Babacar Gaye : « Les marchés ont déjà restructuré notre dette à notre place »
Dans un entretien à L’Observateur, l’économiste Babacar Gaye qualifie la polémique sur la dette cachée de « non-sens ». Il estime que les marchés ont déjà restructuré la dette du Sénégal et préconise une stratégie de désendettement par l’efficience plutôt que par la hausse des impôts.
L’économiste-statisticien Babacar Gaye a livré une analyse tranchée sur la situation financière du Sénégal dans un entretien à L’Observateur. Il qualifie la polémique autour de la « dette dite cachée » de « non-sens » et de « non-débat », estimant qu’il s’agit avant tout d’un problème de « sincérité comptable ».
Selon lui, le véritable enjeu n’est pas le montant de la dette mais son « efficience » et son impact sur la croissance nationale. « Le service de la dette absorbe l’essentiel de ce que nous prélevons », alerte-t-il, comparant la gestion actuelle à « un ménage qui paie son crédit avec sa carte bancaire ». Il préconise une stratégie de désendettement fondée sur l’efficience plutôt que sur une simple augmentation de la fiscalité. Cette analyse a été reprise par pressafrik, qui souligne l’importance du débat sur la sincérité comptable.

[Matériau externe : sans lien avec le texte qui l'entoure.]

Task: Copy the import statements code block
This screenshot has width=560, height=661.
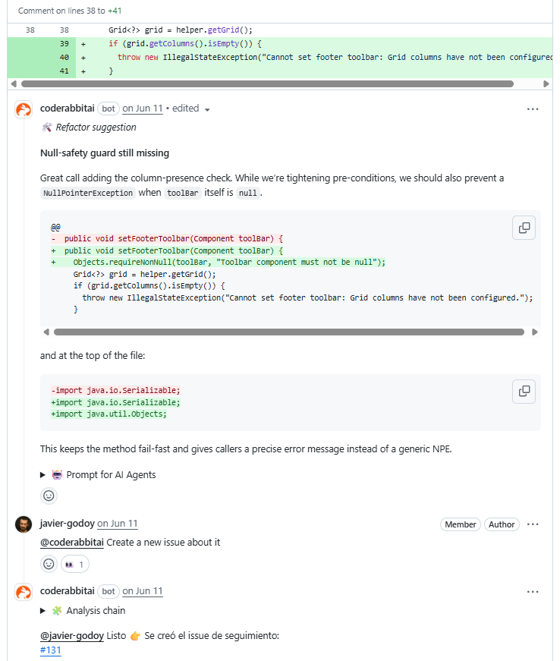Action: click(x=524, y=392)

Sur le volet des relations avec le FMI, Babacar Gaye juge la restructuration inévitable : « À ce cours, les marchés ont déjà restructuré notre dette à notre place », souligne-t-il. Il encourage les autorités sénégalaises à adopter une posture proactive en présentant leur propre plan pour éviter le « diktat du FMI ». « La souveraineté ne se proclame pas dans les meetings ; elle se construit, ligne après ligne, dans nos recettes », conclut l’économiste.
Pourtant, le ministre des Finances Cheikh Diba a fermement écarté cette option à l’Assemblée nationale : « Nous sommes contre la restructuration. Ce n’est pas une question d’orgueil. » Le gouvernement mise sur une gestion active de la dette comme alternative. De son côté, l’économiste Mor Gassama rappelle que la restructuration intervient quand un pays n’arrive plus à faire face à ses engagements, ce qui n’est pas le cas du Sénégal selon lui. Mais elle peut offrir une annulation partielle ou un rééchelonnement, avec des économies de dizaines à centaines de milliards de FCFA. Le débat divise jusqu’au sein de la société civile : Alioune Tine recommande au contraire de choisir la restructuration et de négocier avec le FMI, s’appuyant sur le rapport Ndiaye/Kessler qui en détaille les avantages et inconvénients.